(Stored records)

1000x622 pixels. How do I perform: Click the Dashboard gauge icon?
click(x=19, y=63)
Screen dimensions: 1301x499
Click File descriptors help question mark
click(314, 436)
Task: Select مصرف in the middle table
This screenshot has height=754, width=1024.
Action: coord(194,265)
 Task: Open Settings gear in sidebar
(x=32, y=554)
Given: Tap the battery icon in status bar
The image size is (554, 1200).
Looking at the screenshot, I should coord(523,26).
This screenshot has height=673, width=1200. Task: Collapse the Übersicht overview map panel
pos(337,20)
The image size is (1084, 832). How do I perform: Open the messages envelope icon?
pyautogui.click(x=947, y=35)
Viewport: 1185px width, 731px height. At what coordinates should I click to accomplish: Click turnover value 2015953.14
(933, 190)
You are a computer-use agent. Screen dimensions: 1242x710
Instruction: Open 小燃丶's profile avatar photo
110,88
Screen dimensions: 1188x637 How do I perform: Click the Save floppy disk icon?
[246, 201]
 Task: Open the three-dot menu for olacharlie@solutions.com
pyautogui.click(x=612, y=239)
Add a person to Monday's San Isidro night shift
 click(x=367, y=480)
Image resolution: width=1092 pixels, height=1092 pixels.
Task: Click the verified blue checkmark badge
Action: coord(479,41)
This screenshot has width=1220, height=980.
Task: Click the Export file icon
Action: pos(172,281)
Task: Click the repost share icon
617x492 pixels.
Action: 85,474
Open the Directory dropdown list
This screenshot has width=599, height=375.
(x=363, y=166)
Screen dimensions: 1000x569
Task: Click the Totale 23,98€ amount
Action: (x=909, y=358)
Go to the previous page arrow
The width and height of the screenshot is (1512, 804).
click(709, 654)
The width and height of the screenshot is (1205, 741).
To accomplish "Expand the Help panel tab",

The task: With the line containing "Task: Select مصرف in the middle table" as the first and the final line of the entries above as the last, write out that span exactly and nothing more.

Result:
Task: Select مصرف in the middle table
This screenshot has height=754, width=1024.
Action: coord(194,265)
 Task: Open Settings gear in sidebar
(x=32, y=554)
Given: Tap the battery icon in status bar
The image size is (554, 1200).
Looking at the screenshot, I should coord(523,26).
This screenshot has height=673, width=1200. Task: Collapse the Übersicht overview map panel
pos(337,20)
The image size is (1084, 832). How do I perform: Open the messages envelope icon?
pyautogui.click(x=947, y=35)
Viewport: 1185px width, 731px height. At what coordinates should I click to accomplish: Click turnover value 2015953.14
(933, 190)
You are a computer-use agent. Screen dimensions: 1242x710
Instruction: Open 小燃丶's profile avatar photo
110,88
Screen dimensions: 1188x637 How do I perform: Click the Save floppy disk icon?
[246, 201]
 Task: Open the three-dot menu for olacharlie@solutions.com
pyautogui.click(x=612, y=239)
Add a person to Monday's San Isidro night shift
 click(x=367, y=480)
Image resolution: width=1092 pixels, height=1092 pixels.
Task: Click the verified blue checkmark badge
Action: coord(479,41)
This screenshot has width=1220, height=980.
Task: Click the Export file icon
Action: pos(172,281)
Task: Click the repost share icon
617x492 pixels.
Action: 85,474
Open the Directory dropdown list
This screenshot has width=599, height=375.
(x=363, y=166)
Screen dimensions: 1000x569
Task: Click the Totale 23,98€ amount
Action: (x=909, y=358)
Go to the previous page arrow
The width and height of the screenshot is (1512, 804).
click(709, 654)
The width and height of the screenshot is (1205, 741).
To accomplish "Expand the Help panel tab",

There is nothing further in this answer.